Problem to work on — Print the records verbatim from the line containing "The image size" through the end of the records, leaving out the pictures.

Records provided —
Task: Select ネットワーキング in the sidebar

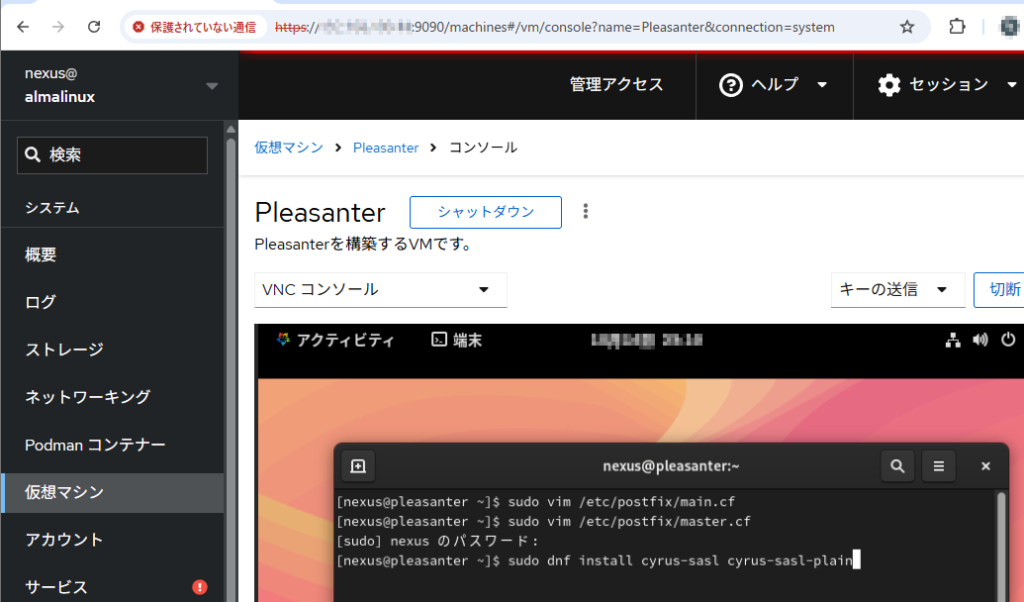Action: [88, 397]
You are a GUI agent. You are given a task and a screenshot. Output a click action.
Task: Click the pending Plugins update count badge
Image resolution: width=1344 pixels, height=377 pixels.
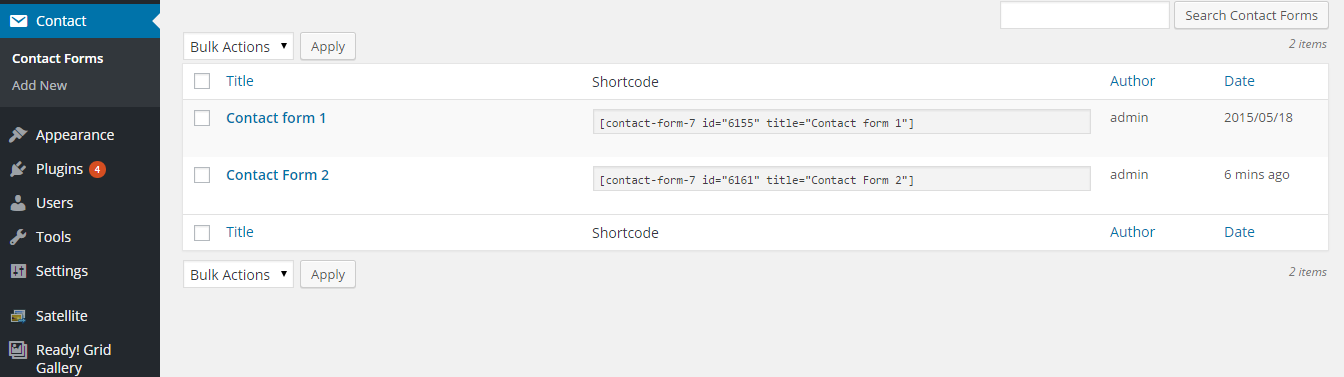tap(97, 169)
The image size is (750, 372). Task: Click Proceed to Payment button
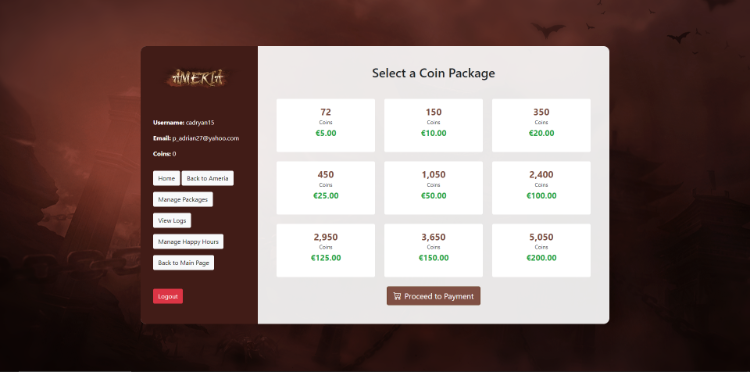pos(433,296)
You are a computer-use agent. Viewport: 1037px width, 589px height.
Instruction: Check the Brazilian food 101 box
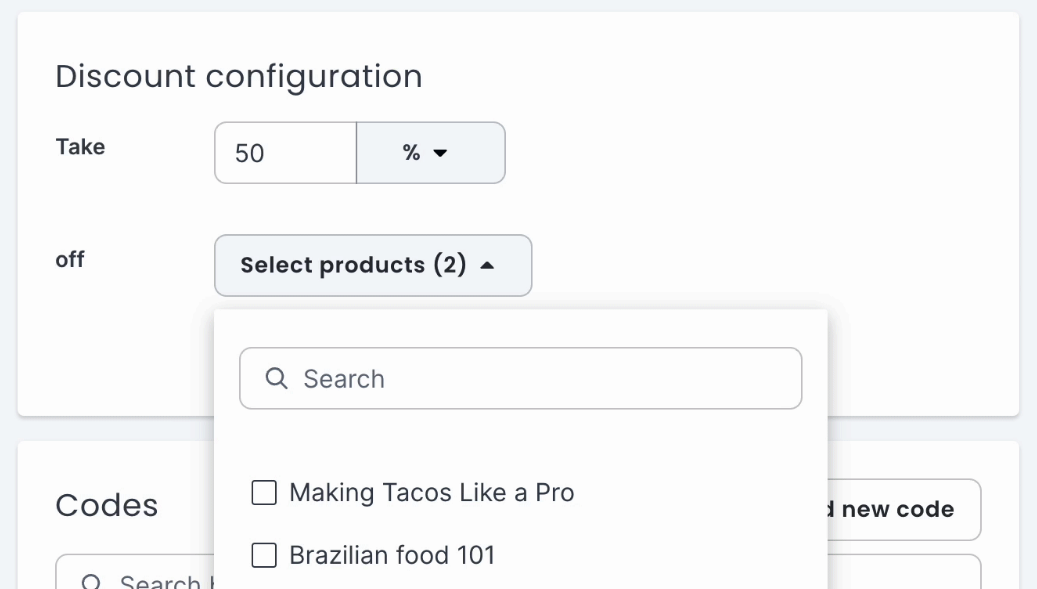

Answer to this task —
The image size is (750, 372). Task: Click Proceed to Payment button
pos(433,296)
You are a computer-use agent. Viewport: 1037px width, 589px height.
Instruction: Check the Brazilian food 101 box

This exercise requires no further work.